Nearly every article about leading in uncertain times emphasizes the importance of reflecting on your own experience and sharing it with those you lead. Tess Brigham, a therapist and coach, says, “get curious, get out of your ego, and stop worrying about how you’ll be perceived in these difficult times. Your people need you.” Elizabeth White, author of 55, Underemployed, and Faking Normal, puts it more bluntly in her NPR interview: “You have to get off your throne.” 

When you share your feelings, you create a space for your staff to do the same. Perhaps you simply start every staff meeting with a quick, one-word check-in (use your virtual whiteboard!) or make a note to yourself to share your personal thoughts the next time you have to present the latest mandate. Many leaders have created a virtual office that staff can pop into, unscheduled, at certain times each day. If you want something more in-depth, consider sending a survey to your team (anonymous might be best) asking questions about what they’re worried about, what they’re excited about, what they need, their highs and lows. Before you send it, share your answers to whatever questions you ask. Again, this helps staff to feel safe and know they are in a non-judgmental space. The information that your team shares with you, whether in one word or 100, will give you tremendous insight into how you can best support them now and next school year. 
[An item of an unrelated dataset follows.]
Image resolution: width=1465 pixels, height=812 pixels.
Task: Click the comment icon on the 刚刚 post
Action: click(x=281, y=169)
Connect people with resources 

This one may seem like a no-brainer. You and your HR department have probably already done this sometime in the last year. But consider your own experience: do you remember the resources that were shared with you last March? September? Even last month? Make a point of sharing self-care resources with your staff as often as possible. A quick google search for “self-care for teachers” will give you loads of ideas and articles to share (like this one and this one, for example). If you have an employee assistance plan, remind your staff often and provide them with the information they need to access it. There may be local resources you can share with your team, too, including how to access emergency food and housing assistance. These are all the sorts of things that you don’t know you’ll need until the moment you need them, so make it part of your routine to share often. This will communicate to your staff that you care about their well-being as much as (if not more than) the job’s minutiae.
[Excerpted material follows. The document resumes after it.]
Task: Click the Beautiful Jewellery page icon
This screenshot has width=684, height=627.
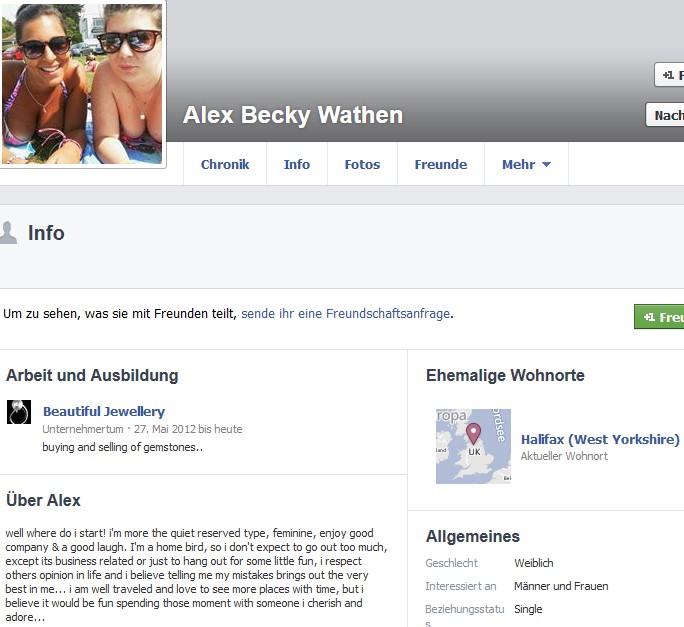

Create certainty where you can 

Ask yourself, “What do I know for sure?” and communicate that to your staff as often as possible. Maybe all you know for sure is that you’ll hold a weekly meeting or send a weekly update email no matter what. That’s enough! When things are as chaotic as they have been this year, there is tremendous power in the smallest certainty. When your staff knows they can count on you, it relieves stress and creates mental space to do their best work. It also gives them a stable anchor point upon which they can start to think about what next year might look like. 

Let the rest go

This one is hard, but it’s also perhaps the most important on the list. You’re doing a lot. Your staff is doing a lot. Everyone is doing orders of magnitude more than they ever have before. Remind yourself of this often. And then give yourself and your staff permission just to let some stuff go. Oosten, Smith, and Boyatzis write that in times of crisis, it isnatural to cling to the status quo, urging people to stick to deadlines, assigned tasks, and as-normal-as-possible routines. But that would be a mistake.” Instead, they encourage leaders to be intentional about noticing what people are doing and expressing their gratitude. When leaders do this, it lifts a sizable load from the shoulders of staff, allows them to focus on the positive things that are happening, and frees their minds to think about the possibility of a positive future.
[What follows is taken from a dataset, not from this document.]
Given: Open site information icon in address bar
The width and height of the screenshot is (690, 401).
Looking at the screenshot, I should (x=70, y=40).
Above all else, reflect on the adage that people may not remember the words you said, but they will never forget how you made them feel. So if you can do nothing else, focus your efforts on kindness, compassion, and understanding towards your staff. Find camaraderie in your shared experience of this moment and remind both yourself and them that, uncertain as these times may be, they will pass, next year will come, and you will get through this together.